> Requirement
Would you restate the entries below exactly, keeping every line?

(Recorded data)
▼

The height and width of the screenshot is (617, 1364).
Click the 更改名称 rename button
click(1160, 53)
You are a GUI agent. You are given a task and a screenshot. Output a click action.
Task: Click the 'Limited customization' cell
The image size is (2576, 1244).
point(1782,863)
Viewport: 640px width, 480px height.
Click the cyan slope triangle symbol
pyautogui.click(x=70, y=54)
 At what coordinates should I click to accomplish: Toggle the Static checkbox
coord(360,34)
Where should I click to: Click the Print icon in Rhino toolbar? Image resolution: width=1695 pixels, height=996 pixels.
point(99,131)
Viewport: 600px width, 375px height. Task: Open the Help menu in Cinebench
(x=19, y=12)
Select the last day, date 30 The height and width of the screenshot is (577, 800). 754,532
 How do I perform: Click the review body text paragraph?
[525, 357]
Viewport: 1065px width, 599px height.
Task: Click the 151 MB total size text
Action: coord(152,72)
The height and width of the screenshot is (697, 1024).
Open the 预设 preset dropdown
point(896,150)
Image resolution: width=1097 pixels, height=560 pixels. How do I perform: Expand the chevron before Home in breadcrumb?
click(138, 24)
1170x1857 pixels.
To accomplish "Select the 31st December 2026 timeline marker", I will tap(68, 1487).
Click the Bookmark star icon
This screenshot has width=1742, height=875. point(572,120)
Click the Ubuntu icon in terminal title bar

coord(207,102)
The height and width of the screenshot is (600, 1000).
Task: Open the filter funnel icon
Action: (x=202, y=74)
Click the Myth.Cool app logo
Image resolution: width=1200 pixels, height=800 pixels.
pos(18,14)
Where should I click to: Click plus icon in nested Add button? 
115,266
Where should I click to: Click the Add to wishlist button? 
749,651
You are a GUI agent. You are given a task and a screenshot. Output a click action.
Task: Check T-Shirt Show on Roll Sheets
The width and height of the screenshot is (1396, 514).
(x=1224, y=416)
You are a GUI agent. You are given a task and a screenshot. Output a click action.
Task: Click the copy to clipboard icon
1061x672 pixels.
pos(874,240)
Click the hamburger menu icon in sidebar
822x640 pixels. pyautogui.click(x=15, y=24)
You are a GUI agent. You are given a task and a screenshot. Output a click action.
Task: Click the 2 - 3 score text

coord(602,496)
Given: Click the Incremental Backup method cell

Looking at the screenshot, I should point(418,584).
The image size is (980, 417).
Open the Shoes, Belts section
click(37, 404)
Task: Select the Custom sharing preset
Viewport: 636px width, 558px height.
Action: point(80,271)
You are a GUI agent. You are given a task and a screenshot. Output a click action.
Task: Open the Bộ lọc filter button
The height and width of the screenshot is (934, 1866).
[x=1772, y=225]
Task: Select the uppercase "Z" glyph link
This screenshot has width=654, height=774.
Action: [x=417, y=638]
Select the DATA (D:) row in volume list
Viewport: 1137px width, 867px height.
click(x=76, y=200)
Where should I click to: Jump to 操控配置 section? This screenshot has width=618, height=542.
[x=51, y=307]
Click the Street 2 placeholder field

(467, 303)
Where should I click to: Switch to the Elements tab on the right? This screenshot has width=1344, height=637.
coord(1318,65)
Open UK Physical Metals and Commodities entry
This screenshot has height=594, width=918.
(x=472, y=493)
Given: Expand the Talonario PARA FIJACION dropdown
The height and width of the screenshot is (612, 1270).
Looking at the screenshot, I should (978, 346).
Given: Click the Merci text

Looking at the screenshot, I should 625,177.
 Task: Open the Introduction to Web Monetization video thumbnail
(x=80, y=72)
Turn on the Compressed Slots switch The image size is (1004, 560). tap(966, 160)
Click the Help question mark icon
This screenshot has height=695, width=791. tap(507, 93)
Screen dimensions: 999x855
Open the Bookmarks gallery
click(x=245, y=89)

▲

> Solution to the problem
The height and width of the screenshot is (617, 1364).
Click the 更改名称 rename button
click(1160, 53)
You are a GUI agent. You are given a task and a screenshot. Output a click action.
Task: Click the 'Limited customization' cell
The image size is (2576, 1244).
point(1782,863)
Viewport: 640px width, 480px height.
Click the cyan slope triangle symbol
pyautogui.click(x=70, y=54)
 At what coordinates should I click to accomplish: Toggle the Static checkbox
coord(360,34)
Where should I click to: Click the Print icon in Rhino toolbar? Image resolution: width=1695 pixels, height=996 pixels.
point(99,131)
Viewport: 600px width, 375px height. Task: Open the Help menu in Cinebench
(x=19, y=12)
Select the last day, date 30 The height and width of the screenshot is (577, 800). 754,532
 How do I perform: Click the review body text paragraph?
[525, 357]
Viewport: 1065px width, 599px height.
Task: Click the 151 MB total size text
Action: coord(152,72)
The height and width of the screenshot is (697, 1024).
Open the 预设 preset dropdown
point(896,150)
Image resolution: width=1097 pixels, height=560 pixels. How do I perform: Expand the chevron before Home in breadcrumb?
click(138, 24)
1170x1857 pixels.
To accomplish "Select the 31st December 2026 timeline marker", I will tap(68, 1487).
Click the Bookmark star icon
This screenshot has width=1742, height=875. point(572,120)
Click the Ubuntu icon in terminal title bar

coord(207,102)
The height and width of the screenshot is (600, 1000).
Task: Open the filter funnel icon
Action: (x=202, y=74)
Click the Myth.Cool app logo
Image resolution: width=1200 pixels, height=800 pixels.
pos(18,14)
Where should I click to: Click plus icon in nested Add button? 
115,266
Where should I click to: Click the Add to wishlist button? 
749,651
You are a GUI agent. You are given a task and a screenshot. Output a click action.
Task: Check T-Shirt Show on Roll Sheets
The width and height of the screenshot is (1396, 514).
(x=1224, y=416)
You are a GUI agent. You are given a task and a screenshot. Output a click action.
Task: Click the copy to clipboard icon
1061x672 pixels.
pos(874,240)
Click the hamburger menu icon in sidebar
822x640 pixels. pyautogui.click(x=15, y=24)
You are a GUI agent. You are given a task and a screenshot. Output a click action.
Task: Click the 2 - 3 score text

coord(602,496)
Given: Click the Incremental Backup method cell

Looking at the screenshot, I should point(418,584).
The image size is (980, 417).
Open the Shoes, Belts section
click(37, 404)
Task: Select the Custom sharing preset
Viewport: 636px width, 558px height.
Action: point(80,271)
You are a GUI agent. You are given a task and a screenshot. Output a click action.
Task: Open the Bộ lọc filter button
The height and width of the screenshot is (934, 1866).
[x=1772, y=225]
Task: Select the uppercase "Z" glyph link
This screenshot has width=654, height=774.
Action: [x=417, y=638]
Select the DATA (D:) row in volume list
Viewport: 1137px width, 867px height.
click(x=76, y=200)
Where should I click to: Jump to 操控配置 section? This screenshot has width=618, height=542.
[x=51, y=307]
Click the Street 2 placeholder field

(467, 303)
Where should I click to: Switch to the Elements tab on the right? This screenshot has width=1344, height=637.
coord(1318,65)
Open UK Physical Metals and Commodities entry
This screenshot has height=594, width=918.
(x=472, y=493)
Given: Expand the Talonario PARA FIJACION dropdown
The height and width of the screenshot is (612, 1270).
Looking at the screenshot, I should (978, 346).
Given: Click the Merci text

Looking at the screenshot, I should 625,177.
 Task: Open the Introduction to Web Monetization video thumbnail
(x=80, y=72)
Turn on the Compressed Slots switch The image size is (1004, 560). tap(966, 160)
Click the Help question mark icon
This screenshot has height=695, width=791. tap(507, 93)
Screen dimensions: 999x855
Open the Bookmarks gallery
click(x=245, y=89)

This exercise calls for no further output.